→ Exercise requirements
Rescale the records from the line with "This screenshot has height=360, width=480." up to and including the line with "pyautogui.click(x=471, y=112)". Write out only those lines again, requests included, with each answer coordinate multiplied by 2.2 and rounded to a whole number (halves round up), and leave the pictures out.

→ Dataset content

>>>>>

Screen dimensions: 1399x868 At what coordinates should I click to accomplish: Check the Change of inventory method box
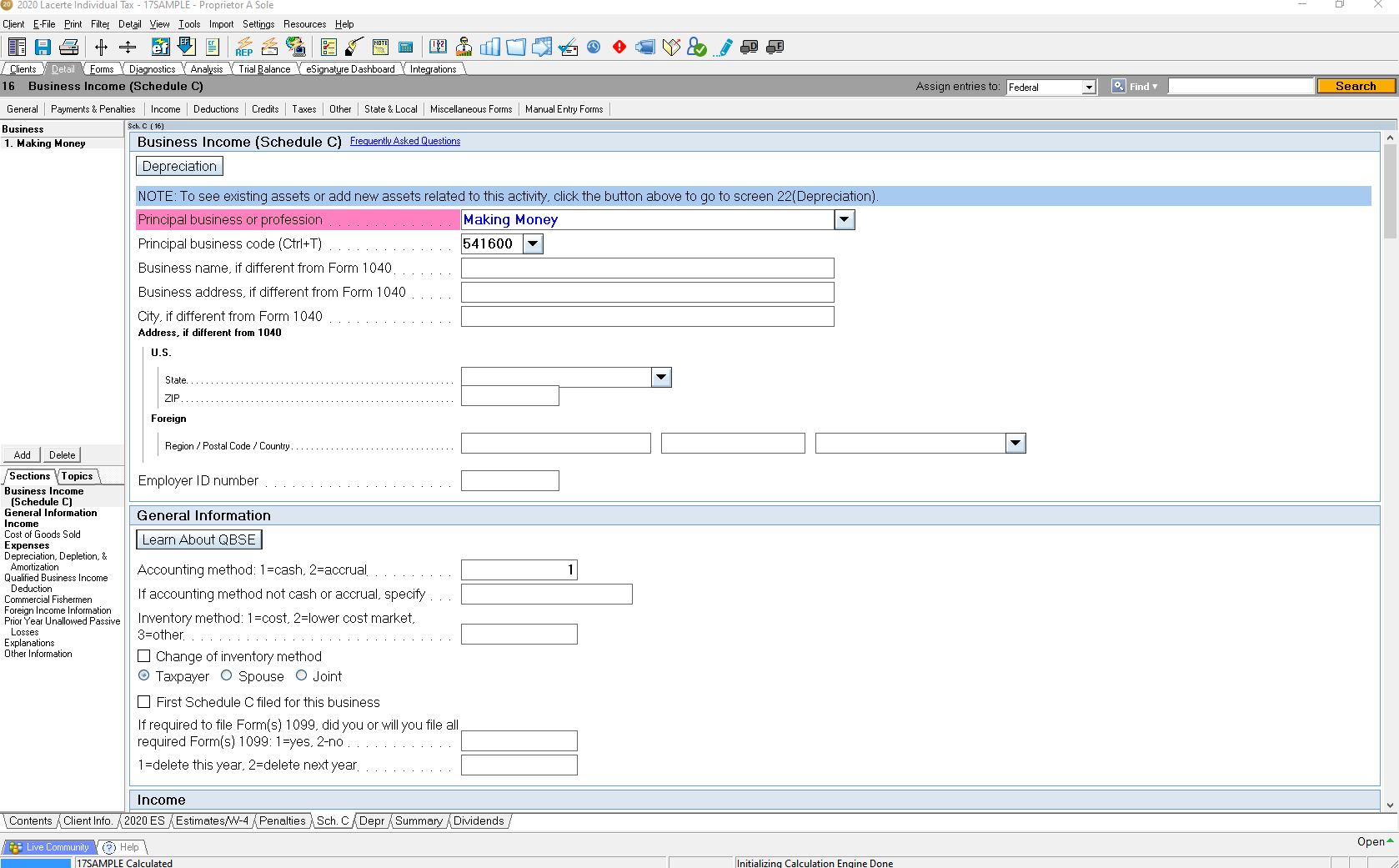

<<<<<
>>>>>

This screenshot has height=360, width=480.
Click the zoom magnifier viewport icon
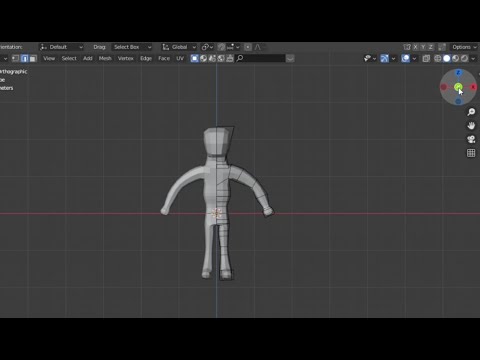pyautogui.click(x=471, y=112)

<<<<<
>>>>>

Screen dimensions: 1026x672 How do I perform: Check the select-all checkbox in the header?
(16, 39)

<<<<<

→ Complete response
This screenshot has height=360, width=480.
Click the zoom magnifier viewport icon
pyautogui.click(x=1036, y=246)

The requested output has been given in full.